===== Text shown =====
Finding the right mortgage program for your home financing needs is important. While a typical 30 year fixed rate mortgage or 5 year ARM loan may be fine for some people, other home buyers may find that there are other options that make more sense. For home buyers who may be on tight budgets for the first few years of homeownership, an Interest Only mortgage may be a great option.
While Interest Only mortgages are not ideal for every borrower, there are some instances in which they can make a great deal of sense. But before we go into that, let’s talk about what Interest Only mortgages are, and how they work.
A typical mortgage payment consists of two main portions: the interest portion and the principal portion. With most standard loans, the interest portion begins higher and gradually decreases over the life of the loan. Likewise, the principal portion usually starts out small and gradually takes up a larger percentage of the mortgage payment as the loan goes on. When you make a mortgage payment, you are paying towards your interest balance and your principal balance. However, with an Interest Only mortgage, you only have to pay the interest portion for a specified period of time. This can be very beneficial if you are starting out with a tighter budget or lower income and are certain that your circumstances will improve.
For instance, if you are in school working toward your PhD and are highly confident that you’ll get a well-paying job after graduation, an Interest Only loan would be a reasonable choice.
An Interest Only mortgage makes sense if…
- you currently live on a modest income but are quite sure that your income will go up in the near future.
- you already have sizable equity in your home and plan on using the money that would go toward principal payments for other investments.
- you rely on commissions or freelance income and want the flexibility of making minimum payments during slow times and larger payments when you have more money coming in.
Remember, an Interest Only mortgage allows the borrower to pay the interest portion of the mortgage payment for only a specified amount of time – not indefinitely. The borrower will still be responsible for paying the principal portion and any fees, but with Interest Only mortgages, the repayment of those portions are put off until a later date. Typically, the interest only period lasts between 1 and 5 years.
===== Information supplied =====
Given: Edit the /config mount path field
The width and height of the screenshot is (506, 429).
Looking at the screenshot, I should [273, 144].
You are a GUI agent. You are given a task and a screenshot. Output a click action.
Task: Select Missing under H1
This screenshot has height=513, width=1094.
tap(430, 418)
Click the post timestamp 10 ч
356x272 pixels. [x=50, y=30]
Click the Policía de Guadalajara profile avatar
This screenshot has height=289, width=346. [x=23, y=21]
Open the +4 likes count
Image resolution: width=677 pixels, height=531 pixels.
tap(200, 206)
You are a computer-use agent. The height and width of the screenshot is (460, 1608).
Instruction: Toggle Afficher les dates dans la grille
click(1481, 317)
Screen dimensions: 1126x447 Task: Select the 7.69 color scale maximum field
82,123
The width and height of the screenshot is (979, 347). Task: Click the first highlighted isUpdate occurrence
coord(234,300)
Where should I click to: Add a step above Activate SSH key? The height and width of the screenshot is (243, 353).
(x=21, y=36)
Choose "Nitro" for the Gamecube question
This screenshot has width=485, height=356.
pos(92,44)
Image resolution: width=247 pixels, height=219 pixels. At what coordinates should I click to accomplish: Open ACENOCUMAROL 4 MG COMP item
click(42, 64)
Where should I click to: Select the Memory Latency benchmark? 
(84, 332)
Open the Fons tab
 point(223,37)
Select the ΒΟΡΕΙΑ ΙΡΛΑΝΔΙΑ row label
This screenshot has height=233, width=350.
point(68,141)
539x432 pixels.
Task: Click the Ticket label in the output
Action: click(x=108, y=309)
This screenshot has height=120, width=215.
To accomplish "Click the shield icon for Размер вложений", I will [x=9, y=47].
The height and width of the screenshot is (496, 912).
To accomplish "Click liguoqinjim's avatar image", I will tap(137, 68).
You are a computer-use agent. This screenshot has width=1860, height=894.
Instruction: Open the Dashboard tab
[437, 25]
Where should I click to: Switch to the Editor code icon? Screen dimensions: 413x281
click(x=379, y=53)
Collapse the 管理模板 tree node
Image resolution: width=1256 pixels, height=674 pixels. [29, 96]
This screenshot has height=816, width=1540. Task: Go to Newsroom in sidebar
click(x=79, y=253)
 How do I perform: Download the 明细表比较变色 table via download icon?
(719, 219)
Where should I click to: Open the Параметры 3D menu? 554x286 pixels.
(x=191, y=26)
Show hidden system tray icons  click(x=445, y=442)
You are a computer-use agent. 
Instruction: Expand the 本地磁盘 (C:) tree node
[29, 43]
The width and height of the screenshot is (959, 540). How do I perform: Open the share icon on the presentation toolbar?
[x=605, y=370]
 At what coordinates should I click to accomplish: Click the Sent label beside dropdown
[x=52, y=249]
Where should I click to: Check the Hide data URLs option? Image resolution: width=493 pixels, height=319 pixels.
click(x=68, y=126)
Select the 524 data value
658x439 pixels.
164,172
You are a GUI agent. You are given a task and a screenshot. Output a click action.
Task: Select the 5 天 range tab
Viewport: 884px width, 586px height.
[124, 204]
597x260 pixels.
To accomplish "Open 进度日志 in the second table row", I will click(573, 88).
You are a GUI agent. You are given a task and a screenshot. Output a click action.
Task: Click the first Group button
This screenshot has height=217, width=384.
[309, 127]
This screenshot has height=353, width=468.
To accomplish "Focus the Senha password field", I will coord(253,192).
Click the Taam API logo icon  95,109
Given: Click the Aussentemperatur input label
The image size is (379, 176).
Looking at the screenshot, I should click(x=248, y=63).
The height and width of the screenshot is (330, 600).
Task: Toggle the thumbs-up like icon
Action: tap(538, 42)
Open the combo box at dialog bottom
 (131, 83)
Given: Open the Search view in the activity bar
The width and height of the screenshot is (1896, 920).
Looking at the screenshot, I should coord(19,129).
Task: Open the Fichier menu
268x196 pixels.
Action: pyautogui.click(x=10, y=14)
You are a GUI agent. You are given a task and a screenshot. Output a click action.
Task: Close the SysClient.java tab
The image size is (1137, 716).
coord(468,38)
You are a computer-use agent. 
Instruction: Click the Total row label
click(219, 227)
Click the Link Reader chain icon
=====
### What you need to do
• A. Copy the records word for word, from their first line up to and including the line that contains "Looking at the screenshot, I should [273, 144].".
• B. Continue the text on Interest Only mortgages, starting after its final sentence.

### Answers for the tasks
• A.
Given: Edit the /config mount path field
The width and height of the screenshot is (506, 429).
Looking at the screenshot, I should [273, 144].

• B.
After the interest only period is over, the loan will re-amortize so that all of the principal and remaining interest is repaid in equal installments for the rest of the loan’s term. Interest Only loans are usually in 30 year terms, minus the number of years in the interest only period. So for example, if you took out a 30 year Interest Only mortgage with a three year interest only period, you would only pay the interest portion of your mortgage for the first three years; on the fourth year, the loan would be re-amortized to evenly spread the remaining balance over 27 years.
Here are a few more benefits of Interest Only home loans:
- Very low initial monthly payments.
- Option to make higher payments when you can, which is helpful for borrowers whose income tends to fluctuate.
- After the interest only period is over, the rate and payment will not change.
To help you make an educated choice, here are a few common drawbacks to Interest Only mortgages:
- If you only pay the required interest during the IO period, your balance will not be paid down and no equity will accrue unless your home appreciates in value during that time.
- If your home depreciates in value, it would be easier to become “upside down” or “underwater” in your mortgage – meaning you would owe more on the mortgage than the home is worth.
Interest Only loans aren’t for everyone. Make sure you fully understand the risks and benefits involved before you agree to take out an interest only home mortgage. Talk to one of our home loan specialists at eLEND to learn more. Call 800-634-8616 today for free information and a no-obligation rate quote.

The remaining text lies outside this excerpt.